The pomp may be missing but the punch will be there when Tour de France organisers reveal the course for the 2021 edition of the race on Sunday.
Normally, the presentation masquerades as a ceremony with the great and the good of the cycling world among 4,000 people gathering in Paris for a glitzy show designed to make as big a splash as possible.
This year, inevitably, it will be different. Coronavirus, which caused a delay to the 2020 edition which only ended in Paris on September 20, has already pulled the plug on the show and this week the presentation was pushed back from Thursday to Sunday.
But it will happen. Live on national television in the early evening on Sunday and simulcasting to cycling fans around the world, tour director Christian Prudhomme will unveil the 2021 course.
It wasn't easy as certain creases in the map had to be ironed out, although the site of the 'Grand Depart', the biggest headache, was switched from Copenhagen in July.

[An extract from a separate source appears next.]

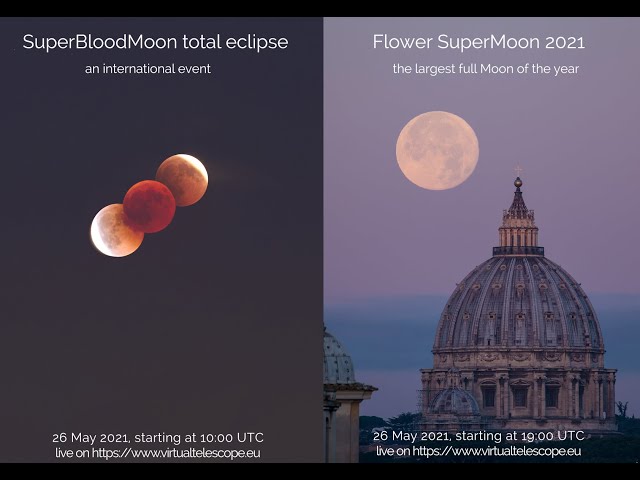Click 'the largest full Moon of the year' text
Screen dimensions: 640x480
(486, 69)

"We finished it in mid-October," course director Thierry Gouvenou told AFP.
"We were dependent on the establishment of municipal teams after the elections (end of June).
"It was tense. We did a third of the course before the start of the 2020 Tour (end of August), we rushed after the finish for the last two-thirds. But all the stages have been approved."

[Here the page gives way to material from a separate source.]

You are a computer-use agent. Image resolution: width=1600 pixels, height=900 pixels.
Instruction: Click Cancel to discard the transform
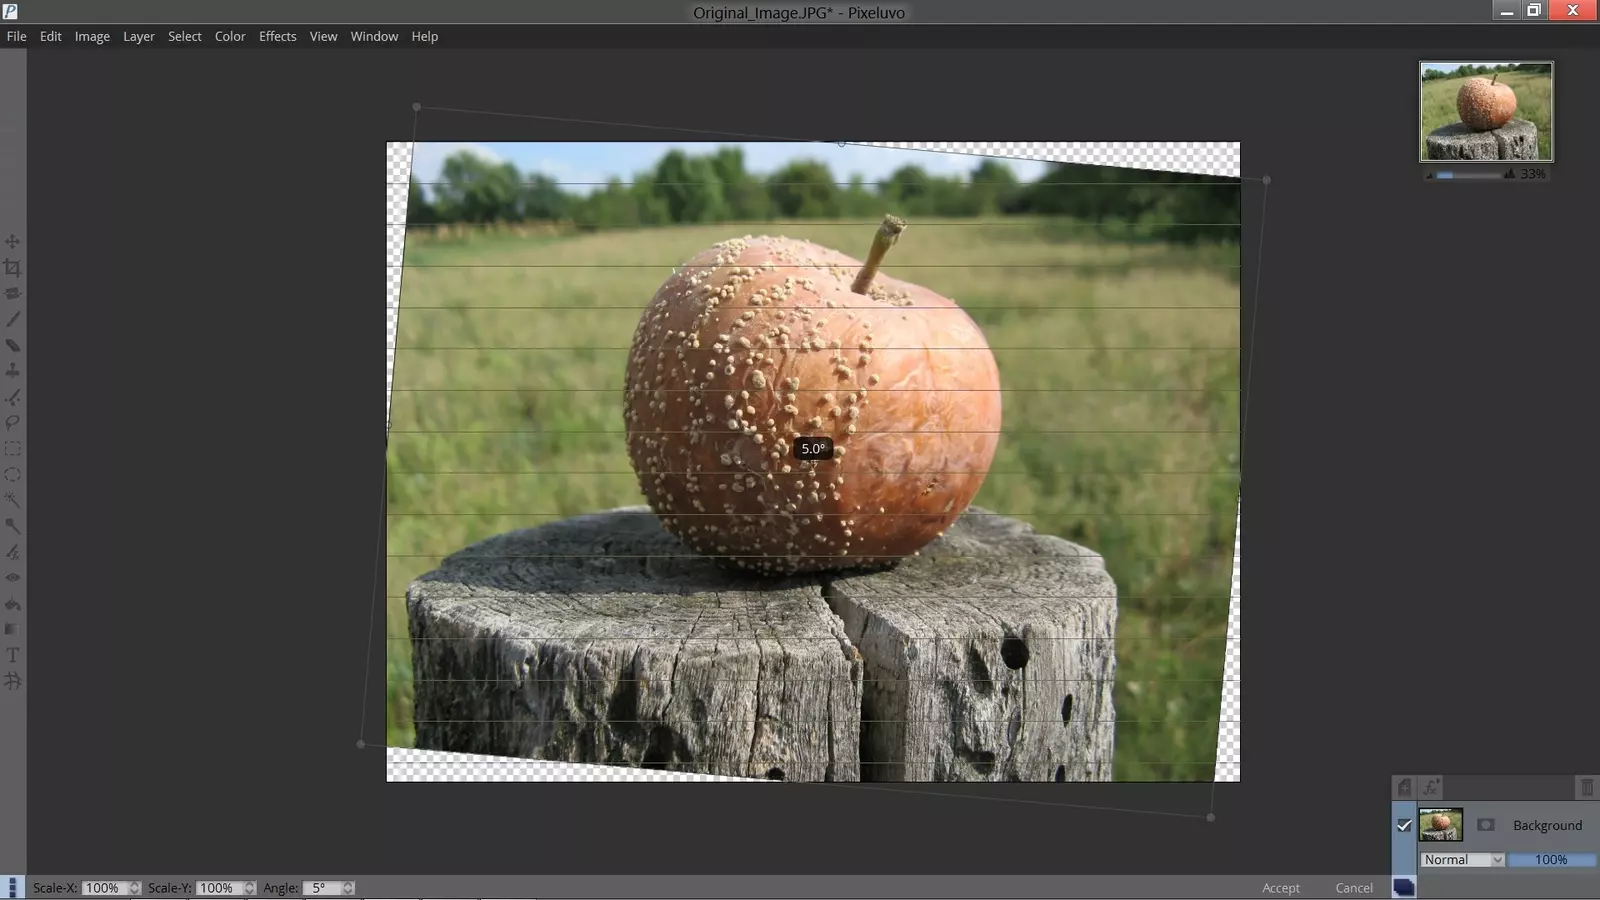(1354, 888)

The Tour was scheduled to open with three stages in Denmark. After the postponement of football's European Championship, in which Copenhagen is hosting four matches, and the Tokyo Olympics until 2021, the Danish capital decided in July that it could no longer handle the 'Grand Depart'.
"We had to find another 'Grand Depart' and change a week of the Tour de France," Prudhomme recently told AFP.
And that starting point is Brest and, according to local press, four days in Britanny, seen by many as the cradle of French cycling having produced the likes of Louison Bobet and Bernard Hinault.
According to local politicians talking to the regional media, the race will head swiftly for the Alps, take in the iconic Mont Ventoux and several Pyrenean stages including Andorra, Col du Portet, and Luz-Ardiden before a time trial near Libourne and Saint-Emilion, through the Bordeaux vineyards.
Prudhomme, though, has been careful not to give away too much of the course in advance.
"There is no dogma", he says while adding that the only reality is "to vary as much as possible".